Saturday, January 10, 2026

Sweetie's new digs


"Are you the person who took Sweetie?" I asked the woman who answered the doorbell. "I wanted to thank you." She was, and I did. We adjourned to one of the rooms in her house; the TV was playing Nemo over a comfy dog bed. And there she was! I'd been afraid that Sweetie might be completely unsocialized after her years alone on the fenced lanai. But she came over to say hello, and has clearly bonded with her new person. Mary is retired military; she did logistics for the army groups that traveled to excavate the graves of dead Americans in SE Asia. While in Vietnam, she had visited the Hanoi Hilton; she's also following the Theravadan monks on their walk across the south, and I told her about the weeping man who told the head monk that his father had been a POW there.

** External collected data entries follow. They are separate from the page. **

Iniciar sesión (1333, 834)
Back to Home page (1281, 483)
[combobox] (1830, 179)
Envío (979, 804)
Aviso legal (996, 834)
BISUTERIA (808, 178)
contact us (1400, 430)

She flinched at the memory of her visit. 
 
Shortly after my confrontation with the previous "owner," and before the Humane Society came by, the owner had told Mary that she could have the dog. "Take her," he'd said. She'd asked for Sweetie a year ago, but he didn't want to give her away then. All she could do was to give Sweetie a platform that got her off the cement. Mary decided to think it over, but that next night was cold and wet, so she took Sweetie into her home already populated with a rescue dog and several foster cats. The vet had said they'd check her heart first; if there was something wrong, it's wouldn't be worth going further. Her heart was strong! She was 25 pounds underweight was all. All.
 
Sweetie couldn't walk when Mary got her a few days ago. She's now walking, indoors and out. "Has a bit of a swagger when I take her on short walks," Mary reported. Sweetie's a lovely soul, and she sure smells better than she used to. "For however long she has left," Mary told me, "Sweetie will have a good life."